東京五輪も手倉森JAPAN!

 日本サッカー協会が、4年後の東京五輪代表監督に、リオデジャネイロ五輪男子サッカー日本代表の手倉森誠監督(48)を第1候補に挙げていることが2日、分かった。既に田嶋幸三会長(58)と西野朗技術委員長(61)は話し合い済み。1月のリオ五輪アジア最終予選決勝で韓国を破った実績や高い求心力、指導力が評価された。リオ五輪成績にもよるが、五輪終了後に正式交渉する。

 東京五輪でのメダル獲得へ向け、日本協会が既に動いていた。このほど田嶋会長と西野技術委員長が会談し、手倉森監督を東京五輪代表監督の第1候補として交渉を進めることで一致した。谷間の世代をアジアの頂点に導いた指導力を高く評価した。協会関係者は「西野委員長はG大阪監督時代に手倉森監督の仙台と直接戦っていて、当時から指導力と戦術を高く評価している。田嶋会長もアジアを制したことと人心掌握術を評価している」と話した。

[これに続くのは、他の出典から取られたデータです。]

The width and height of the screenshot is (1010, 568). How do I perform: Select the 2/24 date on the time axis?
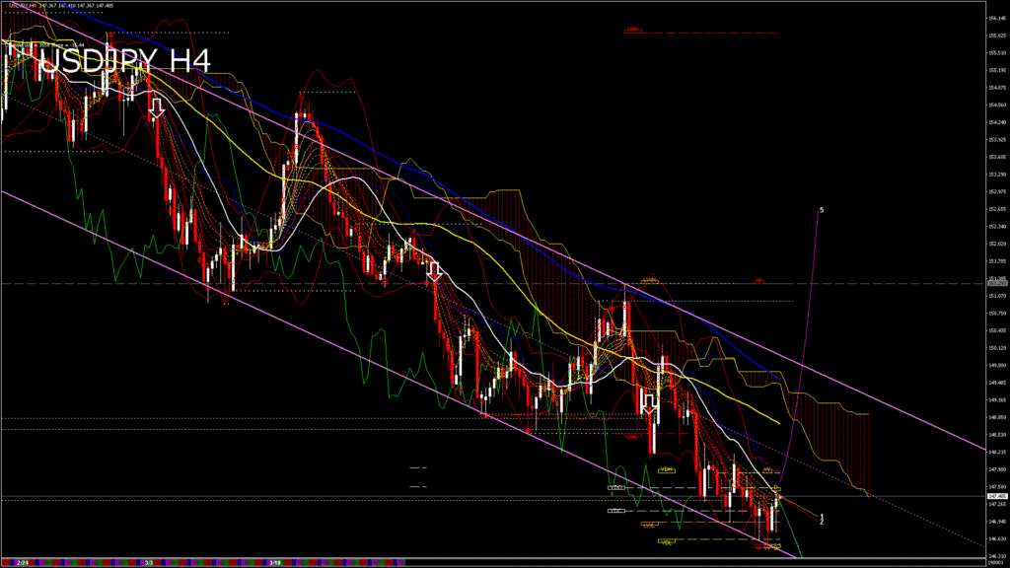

 手倉森監督は、リオ五輪を目指すU-21日本代表監督に14年1月2日付で就任した。同年はU-22アジア選手権、アジア大会とも8強止まりだったが、仙台時代から貫く「堅守速攻」が浸透。前評判が低かった五輪最終予選は、13年のU-20W杯を逃したメンバーを成長させて優勝。この世代の天敵だったイラク、韓国に準決勝、決勝でリベンジし、6大会連続の五輪出場に導いた。

 サッカー界に進まなければ「金八先生(教師)になりたかった」という教育者は、重圧のかかる最終予選の前も「日本の未来を担う23歳以下を鍛え上げる大会にする」「五輪のメダルより大事なことは、A代表の核になる選手を育てること」と断言。今年3月にはU-19代表候補合宿も視察するなど、広い視野で育成に情熱を注いできた。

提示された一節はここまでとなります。